1 Kasım seçimlerine sayılı günler kala siyasi partiler seçim beyannamelerini açıkladı. Seçim Beyannamesi kavramı, dünyanın her yerinde aynı zamanda bir eylem planı içeriği de taşır. Yani en geniş kitleler tarafından onay alarak hükümet olunması halinde, memleketi hangi temel Saiklerle yöneteceğinin, neyin öncelikli olarak hayata geçirileceğinin de taahhütnamesidir aynı zamanda. Ancak her zaman bu taahhütler yazıldığı gibi okunmaz. Çünkü her seçim öncesi tüm partiler açısından en çok vaatlerin yapıldığı toplumsal kesim yoksullar olmasına rağmen, her seçim sonrası kurulan hükümetlerde kazananın sermaye sınıfı olduğu aşikârdır. Peki, sermaye sınıfının ekonomik-politik çıkarlarını emir telaki eden düzen partileri neden seçim beyannamelerinde yoksullardan, halktan yana olduklarına ikna edebilmek için kırk takla atarlar? Neden iktidarı – muhalefeti hiç biri, çoğu kez asgari ücretin rakamını bile bilmedikleri durumları unutarak, “Asgari ücrette en çok artışı ben yapacağım” diye sıra yarışına koyulurlar.

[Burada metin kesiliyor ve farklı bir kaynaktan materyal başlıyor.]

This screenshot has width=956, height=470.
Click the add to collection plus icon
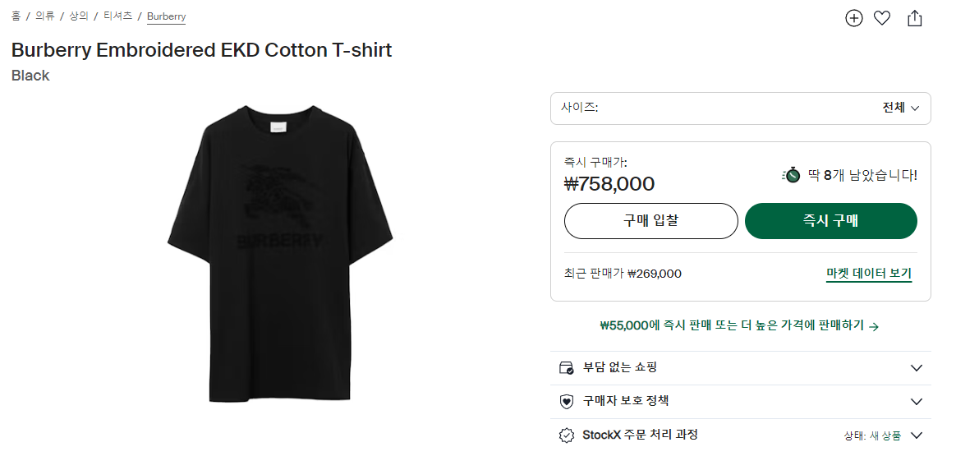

Neden mi? Çünkü bu ülkede yoksullar milyonlar, sermaye sınıfı ise bir avuç. Ve milyonların rızası alınmadan hiçbir sistem varlığını sürdüremez. Bu nedenle düzen siyasetçileri için temel mesele “Al yoksulun Oy’unu, Sürsün Sömürü Oyunu” cümlesi ile özdeşleşir. Ve Kaynakları talan edenler, Asgari Ücrete kaynak arama yalanları ile bir seçimi daha vaatlere meze ederler.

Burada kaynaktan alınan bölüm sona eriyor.